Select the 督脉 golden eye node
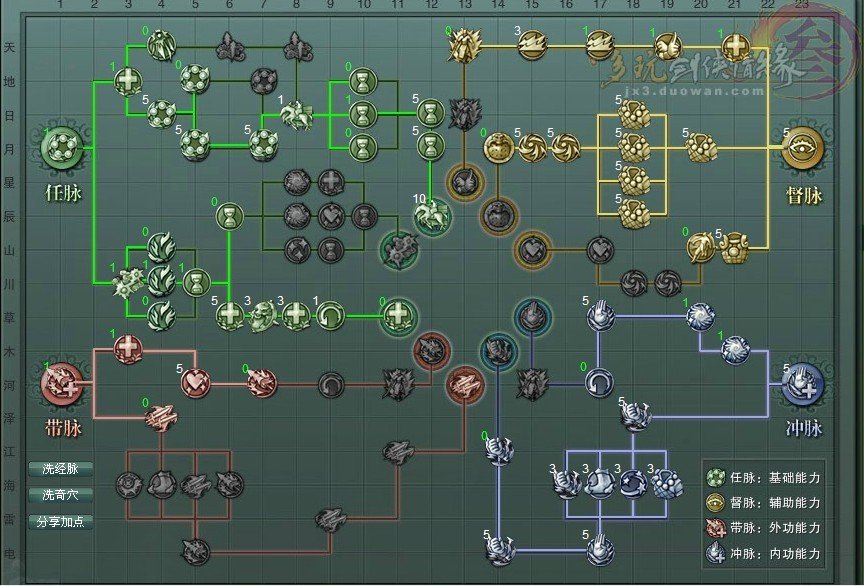The image size is (864, 586). click(804, 149)
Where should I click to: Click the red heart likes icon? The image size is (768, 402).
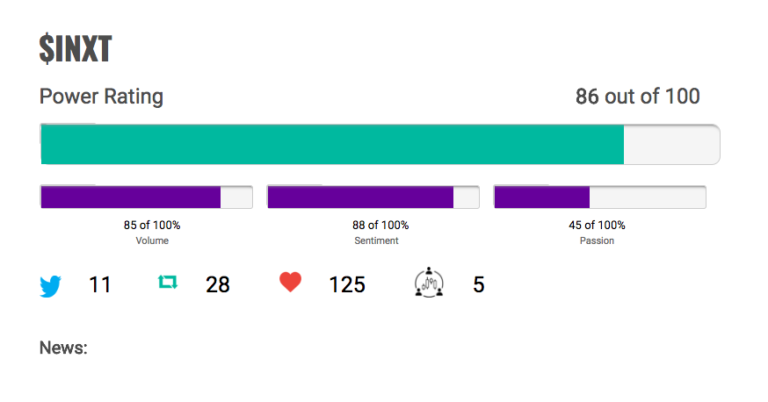click(x=290, y=283)
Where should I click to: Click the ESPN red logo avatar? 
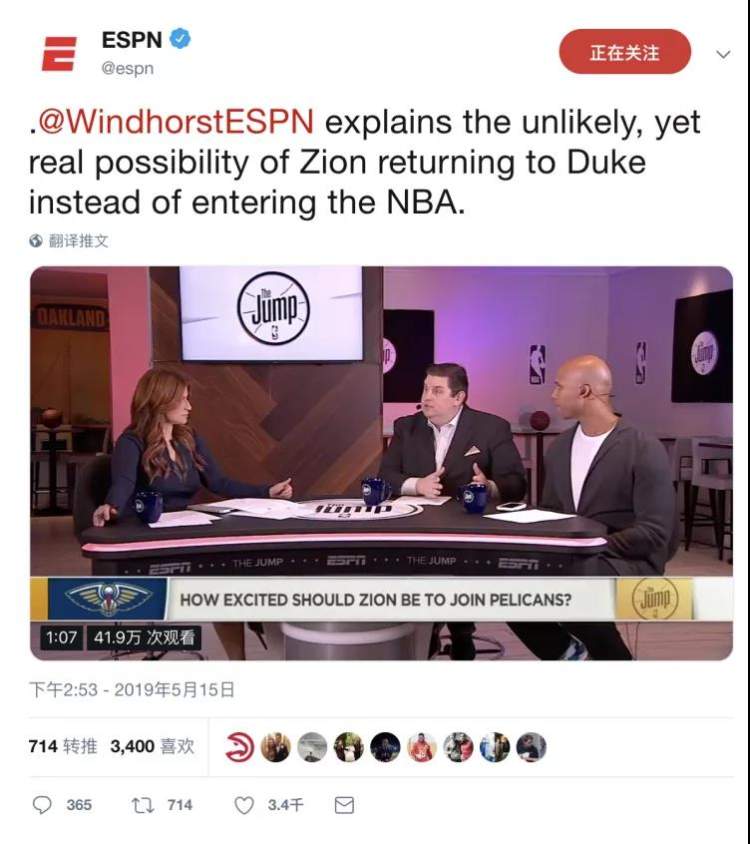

Your goal
From the first line to the last, give the data again exactly, but without pictures.

Exercise result
Select the 督脉 golden eye node
The image size is (864, 586). click(804, 149)
Where should I click to: Click the red heart likes icon? The image size is (768, 402).
click(x=290, y=283)
Where should I click to: Click the ESPN red logo avatar? 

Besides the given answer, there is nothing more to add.